In fact, even if you break down that specific apple to its molecular structure and define it in precise scientific terms, well, molecules and atoms are concepts that are invented too, so you're still looking at a text! Sure, all these texts may refer to some underlying "thing", and we might get closer and closer to it with more and more precise definitions and more intense science, but by virtue of only being able to keep a limited amount of information in our heads, we will never reach true reality.

Thus everything is a text. And Derrida emphasizes that, because of this, our perception is never objective, but influenced deterministically by everything we've consumed and learned before the present moment that shapes the way we perceive things. "There have never been anything but supplements, substitutive significations which could only come forth in a chain of differential references," he writes.

Post-structuralism's pushback against the definition of spaces by phenomenological embodiment

This emphasis on culture complicates the act of perception. You don't simply perceive a chair on the same level as you perceive a thought: your perception of the chair can only happen through some sort of cultural-linguistic lens. In fact, your perception of yourself, the very act of embodiment and conceiving of space, is shaped by culture. "The body is not opposed to culture, a resistant throwback to a natural past; it is itself a cultural, the cultural product," Farman quotes Elizabeth Grosz.

To Derrida, spaces cannot straightforwardly be defined by embodiment because culture exists outside of both. When we perceive or interact with anybody, we are always considering "words, gestures, clothing, race, gender, sexuality, and the cultural signifiers that are inscribed onto the body," and thus "full embodied presence is always being deferred," Farman writes.

The cognitive framework that accounts for both phenomenology and post-structuralism

Everything until now has simply been explanations of existing philosophies. Now comes Farman's new theory. As he puts it:

I seek to bridge a gap between phenomenology and poststructuralism, pointing toward a theory that understands being-in-the-world as simultaneously about our sense perception and about ways we encounter the world as a reading process.

The grounding of this theory is in the idea that much unconscious processing underlies our understanding of ourselves and the world around us, beneath any awareness that is possible in the meditative nothing-space I described earlier. This is true of "preattentive perceptual processes and latent memory traces," Farman quotes psychologist James S. Uleman, but also of "higher mental processes."

The former are somewhat trivial examples of sensations that you are not consciously aware of, or are not consciously aware of shutting out, but that shape your reality: the existence of your toes, your ribcage; the beating of your heart, the rhythm of your breathing.

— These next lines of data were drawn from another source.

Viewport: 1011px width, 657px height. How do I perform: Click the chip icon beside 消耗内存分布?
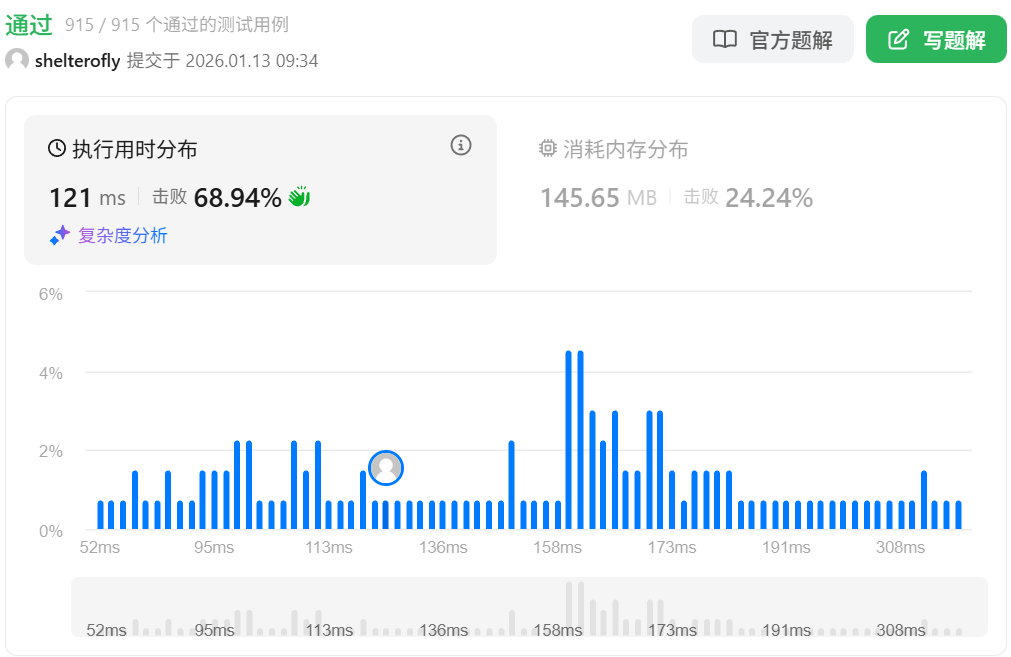coord(548,150)
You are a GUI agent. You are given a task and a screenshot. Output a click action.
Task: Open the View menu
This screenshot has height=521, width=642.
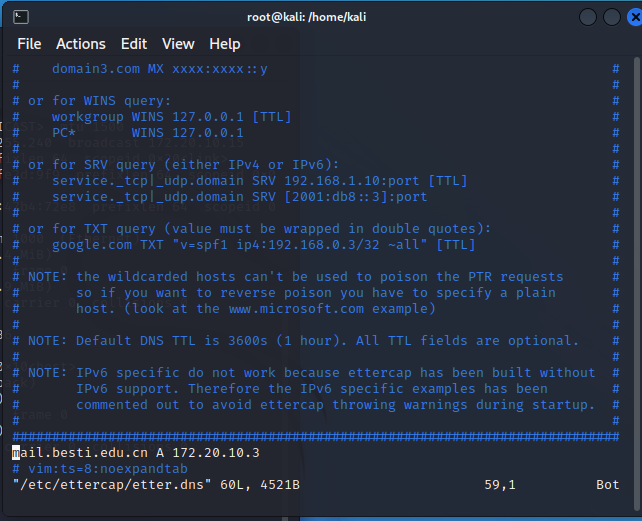tap(178, 44)
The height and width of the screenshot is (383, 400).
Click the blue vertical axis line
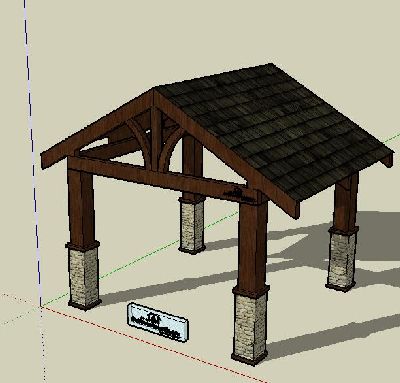(33, 153)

The latter, though, are things like the earlier discussed construction of a phone call as a phenomenological space. You don't consciously think about the phone being a piece of technology that transmits someone's voice over physical space to you every time you pick up a call, or deliberately understand the voice as representative of a body now with a relation to your body. This complex space-construction happens without "conscious" cognitive intelligence at all; conceivably, a non-"sentient" animal could form the same understanding of reality.

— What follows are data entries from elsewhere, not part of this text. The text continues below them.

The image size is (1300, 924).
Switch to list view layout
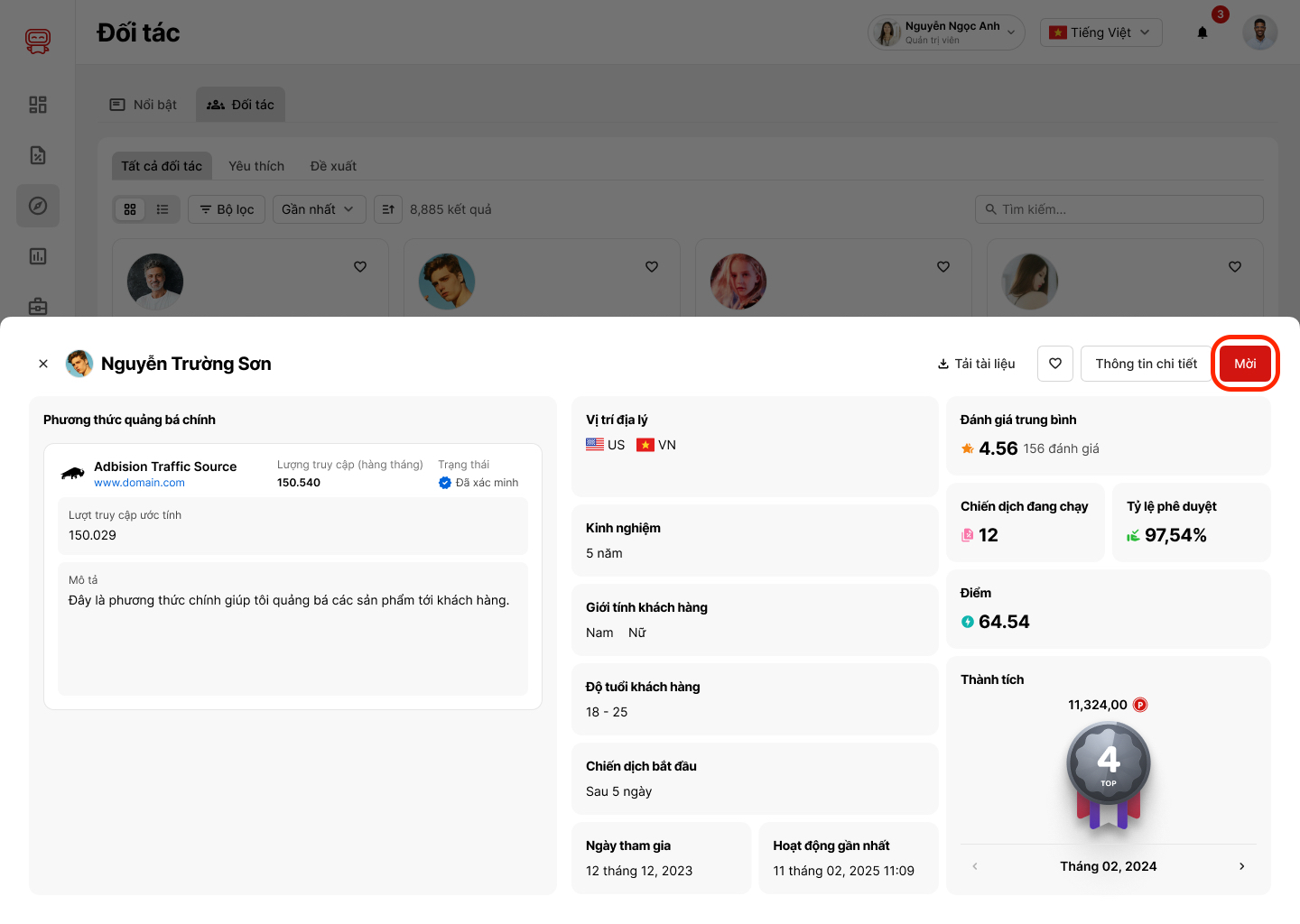point(162,209)
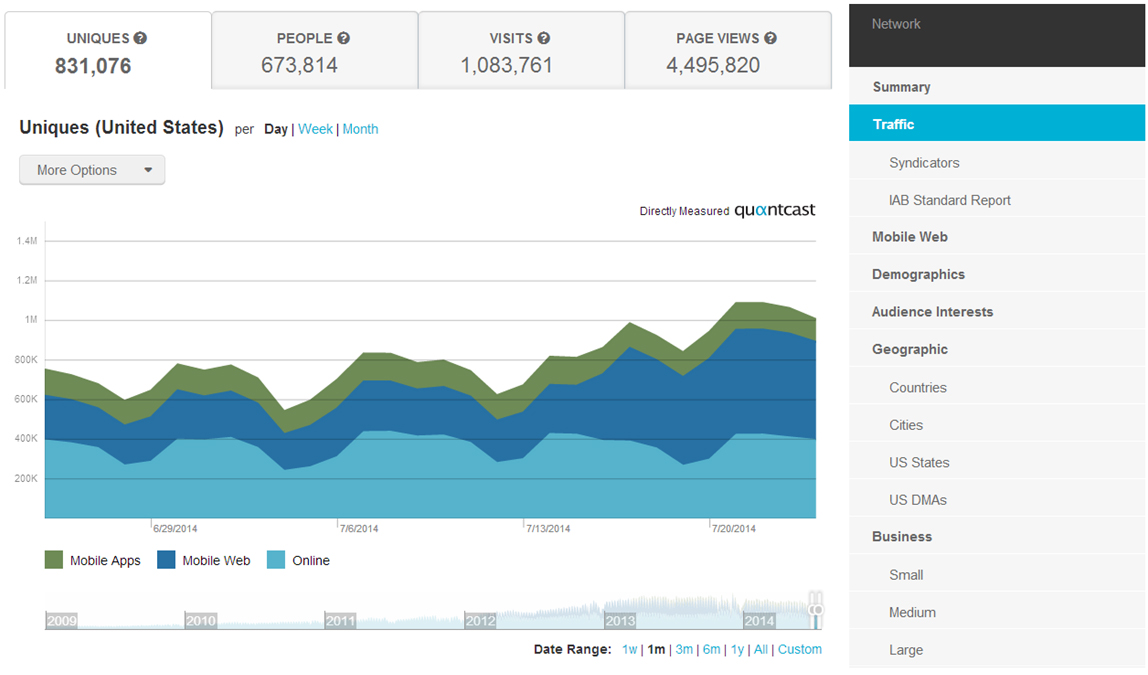Viewport: 1148px width, 675px height.
Task: Open the More Options dropdown
Action: coord(91,169)
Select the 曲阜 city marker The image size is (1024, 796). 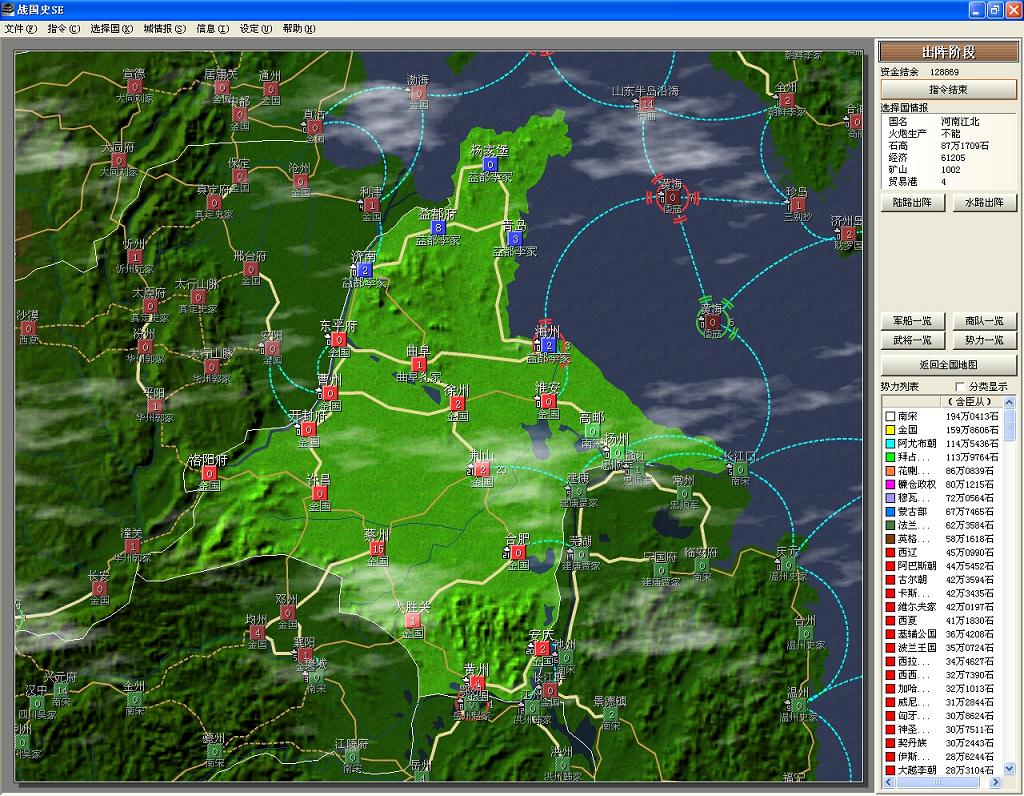pyautogui.click(x=418, y=364)
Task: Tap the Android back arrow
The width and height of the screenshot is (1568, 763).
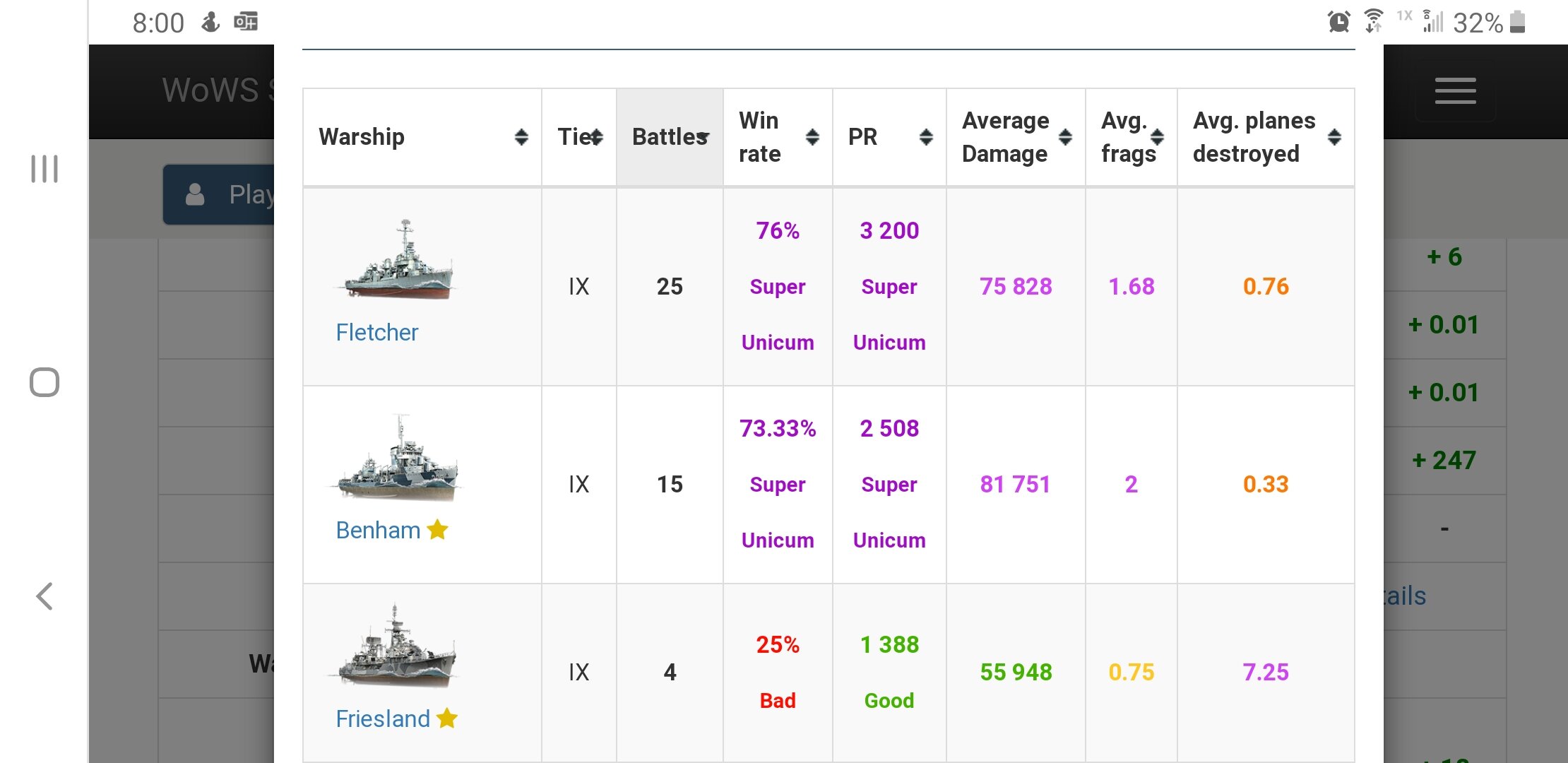Action: [44, 596]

The implication of the fact that complex cognitive processing can happen without any cognitive awareness is that consciousness, as Farman quotes psychologist John Kilhstrom, "is an experiential quality" (emphasis mine) that "is not to be identified with any particular perceptual-cognitive functions."

The reading of the self and the world as a text, then, is a process that often happens before experienced consciousness, i.e. before phenomenological perception builds up to a sense of embodiment and space. Thus Derrida's continuous sign interpretation is one mechanism among many from which Merleau-Ponty's phenomenological consciousness emerges.

Put this way, Derrida's emphasis on the primacy of cultural interpretation doesn't pervade the experience of the present, but rather informs it as a prior step. Culture is indeed a key and necessary part of embodiment, but not in such a way that contradicts phenomenological consciousness.

The political implications of the unconsciousness of culture

Culture assigns meaning and value to that which is known. Assigning meaning and determining value are expressions of power, so culture can be political, and of course too embodiment. That's why these things are studied, and Farman was paid by some institution or another to come up with their theory and publish it.

Farman makes only a passing note of the political implications -- or at least, implications for the potential of usually political change change -- of his theory, but it's the passage that I find the most fascinating out of the entire chapter:

Often when the cognitive unconscious elements move from the background to the foreground, there is a cultural paradigm shift that accompanies the new understanding of the sensory world. This movement is what can be considered...the foundation of cultural revolution.

On first reading, I misread "accompanies the new understanding of the sensory world," and understood the message as: "often when the cognitive unconscious elements move from the background to the foreground, there is a cultural paradigm shift...that is what can be considered...the foundation of cultural revolution."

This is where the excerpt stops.